Furthermore, the legislative power of the state was treated as if it were limited by other state government actors. In many states, governors can veto redistricting maps they deem unfair or inappropriate. Similarly, as in the North Carolina case, courts can rule such cards illegal or unconstitutional.
A strong version of the doctrine could give a state legislature the power to draw congressional districts without any oversight from state courts or the governor. Because state courts enforce a state’s constitution and statutory law, a strong doctrine of an independent state legislature could leave the state legislature unfettered by state law in this area.
However, in a well-functioning democracy, the constitutional and statutory law of the state must reflect the preferences of the people of a state. The Supreme Court reminded the Arizona legislature of this point in a 2015 ruling that allowed a citizens’ initiative in that state to bypass the legislature on redistricting, instead requiring congressional districts to be designated by a commission. independent. If the doctrine of the independent state legislature were to be adopted by the present Supreme Court, this power could not be exercised by the citizens.

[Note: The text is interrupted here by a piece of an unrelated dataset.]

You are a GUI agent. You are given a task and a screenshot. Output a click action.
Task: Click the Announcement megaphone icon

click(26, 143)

Limited federal protection
If the court adopts the doctrine of independent state legislatures, the legislatures would still be subject to regulation by the US Constitution and by federal law, such as the Voting Rights Act.
However, the court limited the protections built into the voting rights law. In the 2019 judgment, Rucho v. Common Cause, the Supreme Court held that partisan gerrymandering was a political matter, not subject to constitutional regulation. In that decision, the court noted that state constitutional and statutory law could be used to stop partisan gerrymandering.

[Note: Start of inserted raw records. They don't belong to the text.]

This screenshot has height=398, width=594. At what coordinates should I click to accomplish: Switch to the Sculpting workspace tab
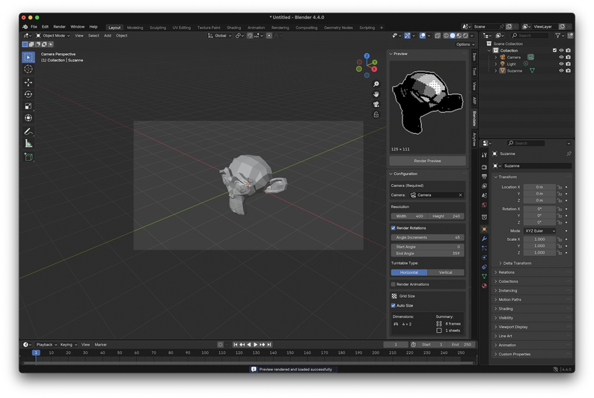(x=158, y=28)
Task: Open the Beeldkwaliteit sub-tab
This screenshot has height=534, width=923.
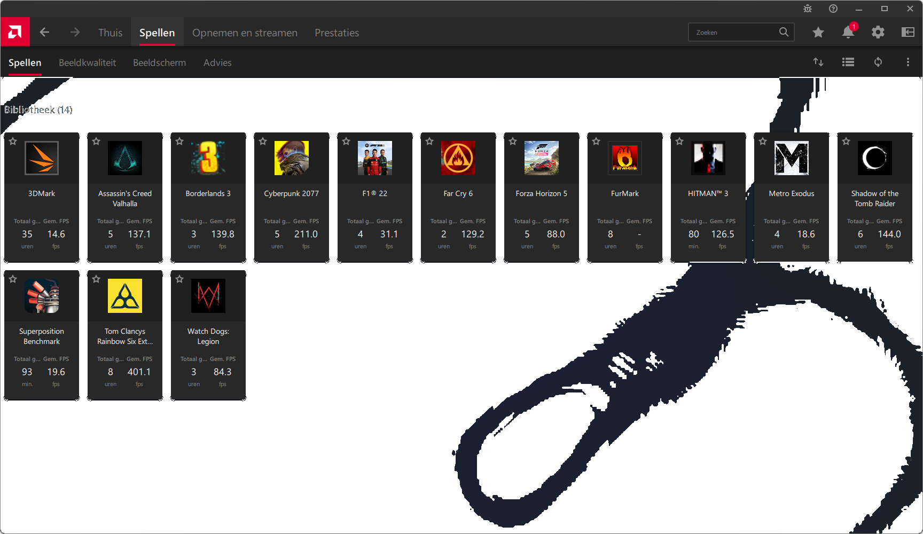Action: (87, 62)
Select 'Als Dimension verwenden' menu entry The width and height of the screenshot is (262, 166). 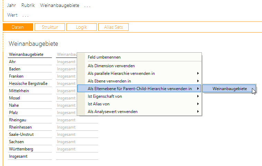[111, 65]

Three years later, the court is set to hear a case that could shield state courts from scrutiny of partisan gerrymandering by state legislatures. Adopting a strong independent state legislature doctrine would leave partisan gerrymandering unregulated at the state and federal levels.
State legislatures, unconstrained by state law, could then create aggressively gerrymandered congressional districts, eventually leading to an increasingly partisan Congress with traffic jams and political failures.
Disempower the people
When the Constitution was ratified, the state legislature was the locus of state power. This power was exercised by a few men who were not accountable to the general people. The state legislature was charged with acting in the best interests of the citizens. However, citizens had no effective means of forcing legislators to act in the interest of the people.
Over time, citizens gained more control over state legislatures through expanded voting and by becoming a larger part of many states’ legislatures.
In a 21st century democracy, the constitutional assignment of regulatory authority to a state legislature regarding congressional elections might be viewed as an assignment of primary authority to a state legislature—but authority subject to a variety of other limitations imposed by state constitutional law. , the statutory law of the state, the courts and the citizens.
When America was founded, the Constitution made the power of the people a matter of grace granted by the state legislatures. As American democracy matured, people power became a matter of right under the Constitution.
The doctrine of the independent state legislature threatens to make people power a matter of grace, reinstating an anachronistic view of democracy that was thought to be long outdated.
Henry L. Chambers Jr. is a professor of law at the University of Richmond.